Skip to content

Multi-factor screening

Apply Benjamini-Hochberg-Yekutieli (BHY) false discovery rate (FDR) control to a batch of candidate factors. Demonstrates the explicit-family contract and the duplicate-identity defense — the behaviour that is impossible to learn from docstrings alone.

Runnable notebook: examples/multi_factor_screening.ipynb.

Factor type

This recipe uses multi_factor.bhy(...) over a list of FactorProfile objects. Each profile is produced by evaluate(panel, cfg, factor_col=<name>) for any registered cell — screening is factor-type-agnostic.

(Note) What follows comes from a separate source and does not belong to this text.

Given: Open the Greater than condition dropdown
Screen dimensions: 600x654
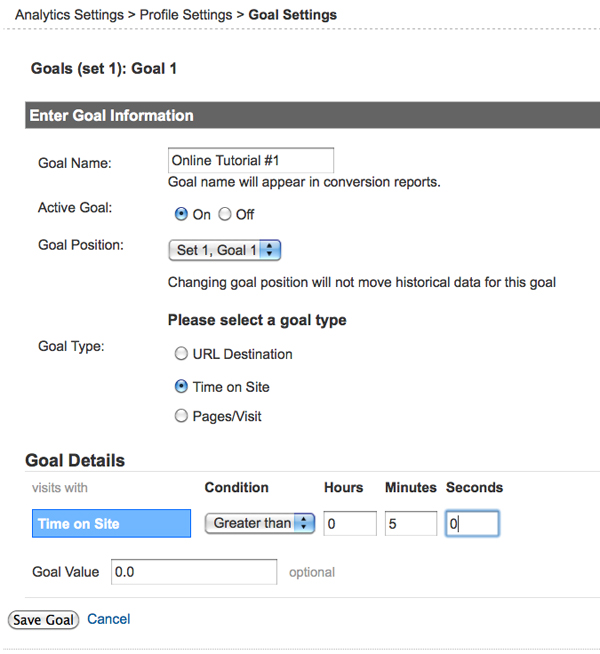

The input list is the family. Each profile must carry a unique identity = (factor_id, forward_periods) — the anti-shopping defense. The recommended path: name the factor column distinctly per candidate panel and pass it via factor_col=; evaluate auto-stamps factor_id from that name. dataclasses.replace(profile, factor_id=...) is an escape hatch for cases where you cannot rename the column.

Pass expand_over=[<context key>] to declare per-bucket independent step-ups (Benjamini & Bogomolov 2014 selective inference). Mixing forward_periods without expand_over emits RuntimeWarning — different horizons carry different null distributions and pooling silently inflates FDR.

Literature: Benjamini & Yekutieli (2001).

Use this when

  • You have ≥2 candidate factors and want type-I error control under multiple testing.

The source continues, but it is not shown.